What if San Francisco city government could spot a problem before it was a big problem? Without doubt, that would make the city government smarter, faster and maybe even less expensive.

But there hasn’t been a government crystal ball that could spot problems in advance.

Until now.

Gov 2.0 and the Twitter Predictor

Over the past year, a number of academics have been taking a look at Twitter and other social networks and asking if this fire hose of data could be digested to predict future behavior, such as crime patterns, or to predict future events, like outbreaks of communicable diseases.

The answer from experts – a cautious “yes.”

Already, Twitter is being used to successfully predict movie grosses and even future stock trends. Now some futurists are even suggesting that using the Web 2.0 data stream to predict future criminal behavior can’t be far behind.

For many of us this raises the specter of Big Brother. But if an analysis of the social media data stream could predict the outbreak of gang violence, or a deadly flu, wouldn’t you want government to have the ability to access that data and act on it to save lives?

That is the debate we are about to have.

From CompStat to Twitter: Gov. 2.0 Leaps Forward

Already, some cities are experimenting with data driven algorithms to predict crime trends. This is a technology built on the 1980’s CompStat model, which used early mapping software to spot crime patterns and then deployed police and other resources to reduce those crime hotspots.

While tremendously powerful, and widely credited with helping cities where CompStat was employed to dramatically lower crime, the data was essentially looking backward. It was a pretty good guess that crime would occur where crimes had already occurred. But the CompStat model was built to spot trends – not to predict them.

In the last year the Los Angeles Police Department won a $3 million federal grant to use internal crime data to see if future crime trends could be predicted. This “predictive policing” model looks for “micro trends” in police reports and other internal data and seeks to spot future trends.

This is basically CompStat on steroids – taking the existing model and applying modern computing power and a predictive algorithm.

A Twitter Crystal Ball

In the last two years social scientists and marketers have been looking at the nearly daily Everest of data being generated by social media and asking if it can be used to predict trends in real time.

Google was an early pioneer of using search data for social purposes. Their Google Flu Tracker spotted word searches that predicted flu outbreaks and mapped that data for use by concerned residents and government health agencies.

Now a new startup, called Sickweather is doing the same thing ¬ – but using the Twitter (and Facebook) stream to spot where colds, flues and other maladies large and small are clustered.

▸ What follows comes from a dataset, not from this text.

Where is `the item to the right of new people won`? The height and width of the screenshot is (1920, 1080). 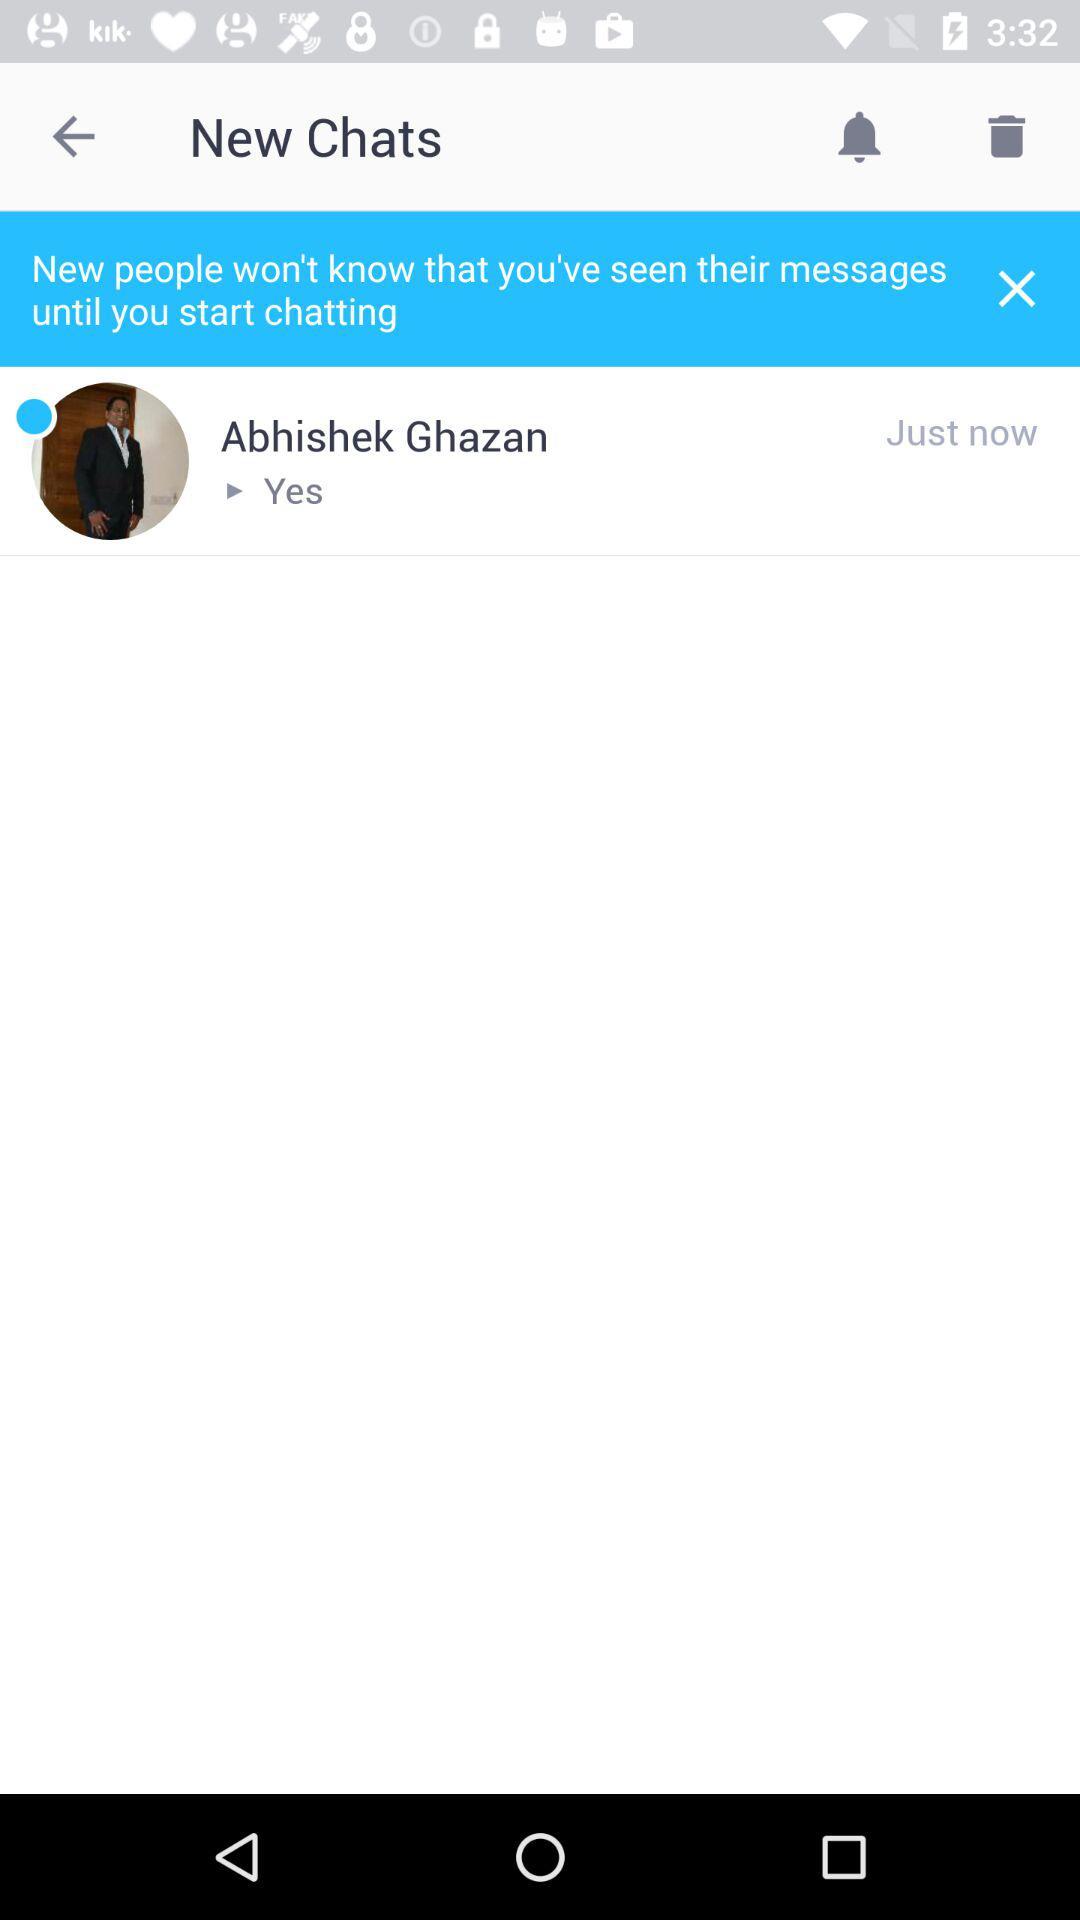
the item to the right of new people won is located at coordinates (1017, 287).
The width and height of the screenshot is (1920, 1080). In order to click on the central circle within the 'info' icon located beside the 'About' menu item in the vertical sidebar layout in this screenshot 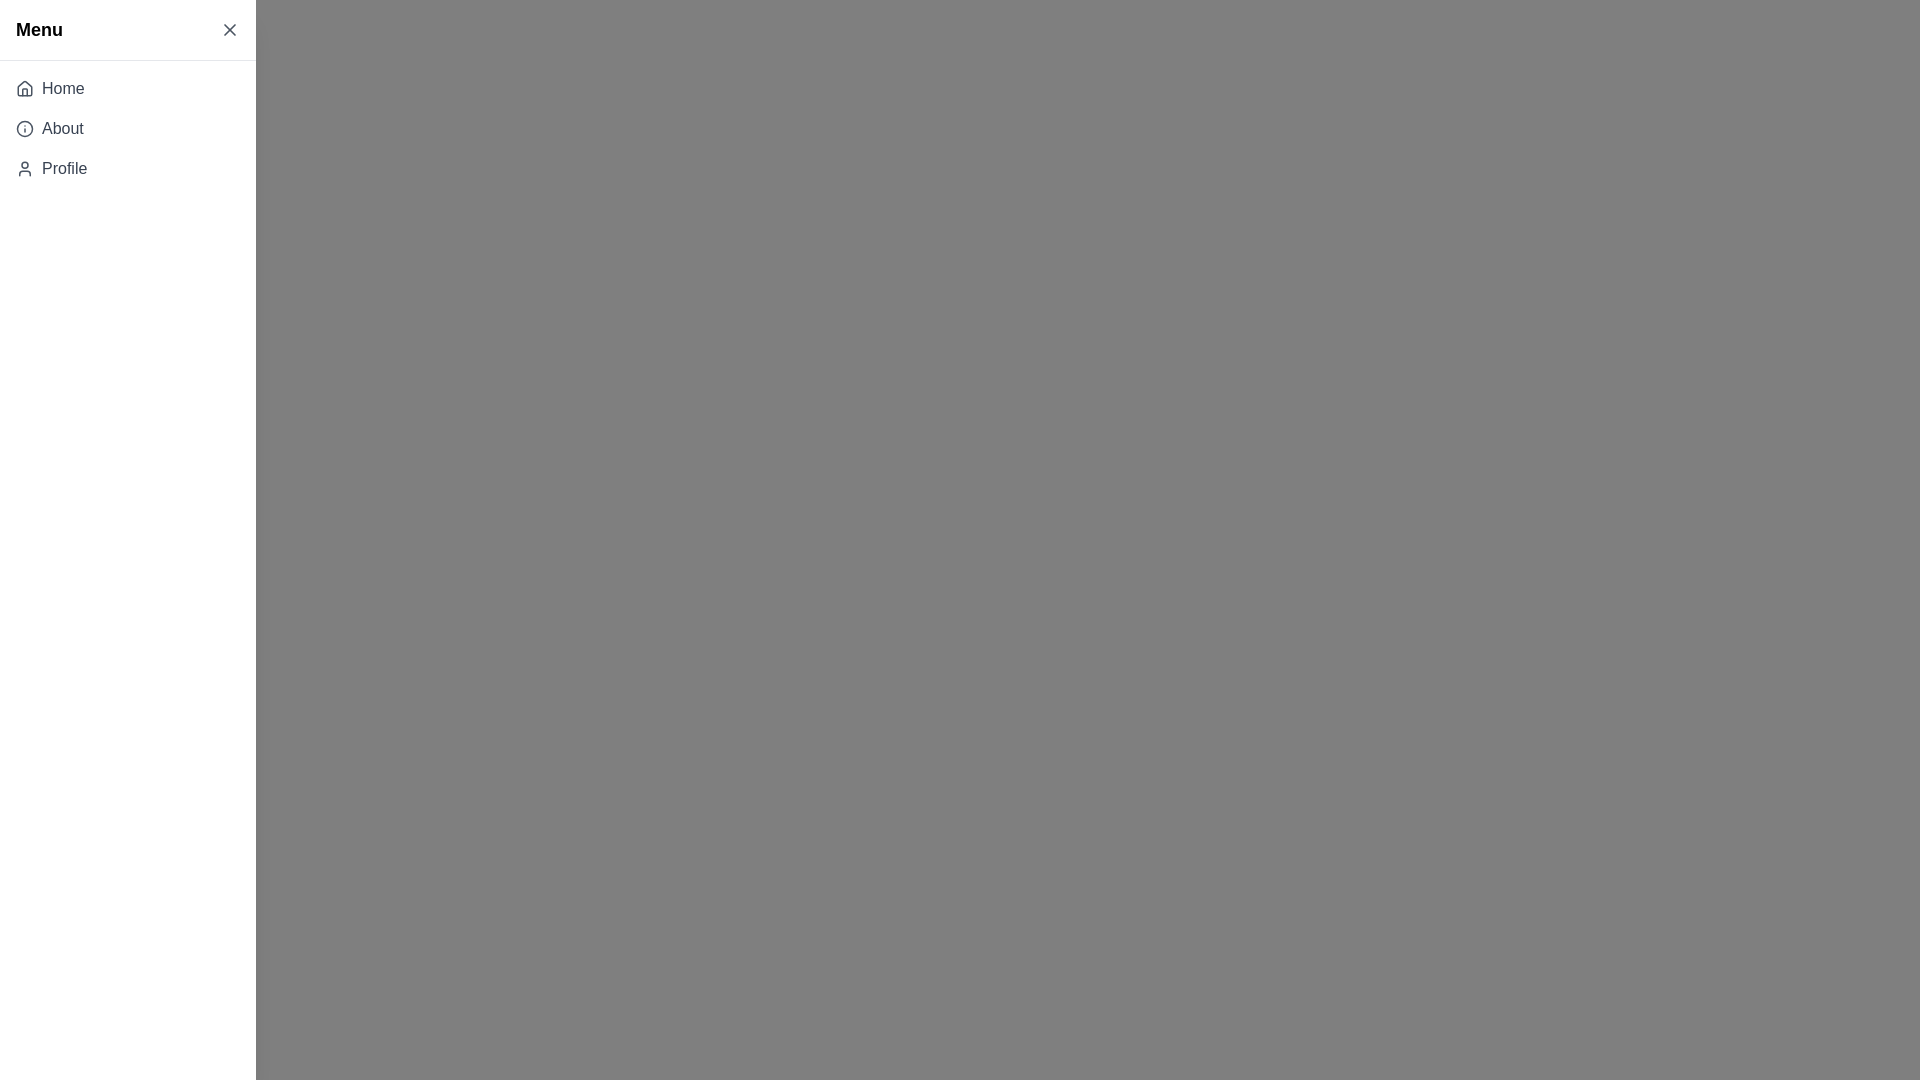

Presumably residents, or health agencies, could monitor a product like Sickweather for outbreaks. For example, if they saw that eating sprouts was creating health problems – agencies could investigate if E. Coli was lurking in the veggies and regular residents could switch to romaine until the “Sickweather” had passed.

This is just one of the many uses of the real time search data being provided by Twitter. While Google used its propriety search database to create Google Flu Tracker, the Twitter stream is searchable by any company or agency looking to spot trends.

An Automatic 311

While the city’s pioneer 311 system has helped make it easier for residents to lodge complaints and to gather information, it is still far, far from its original promise. The idea of 311 was that it would be a management tool – allowing policy makers and administrators to gather data, spot trends and act on them.

That, largely, has not happened. But what if we could have Sickweather for all kinds of trends?

LandLordWeather.com could predict if tenants were having problems with landlords. GiantPothole.com could see where the worst potholes were clustered. You get the idea.

Instead of waiting for problems to happen – or waiting for residents to complain – an effective use of Government 2.0 would be monitor the Twitterverse in real time to see what residents want or need from San Francisco city government.

An Answer in Algorithms

Here at Reset’s virtual HQ, Pandora is playing right now. It has accurately predicted that Warren Zevon was what we wanted to hear next. A small little service provided by a powerful algorithm crunching data.

As Gov 2.0 advances, the next step is to see if we can get troubled city governments like San Francisco to change their tune by using predictive tools and the mountains of publicly available data.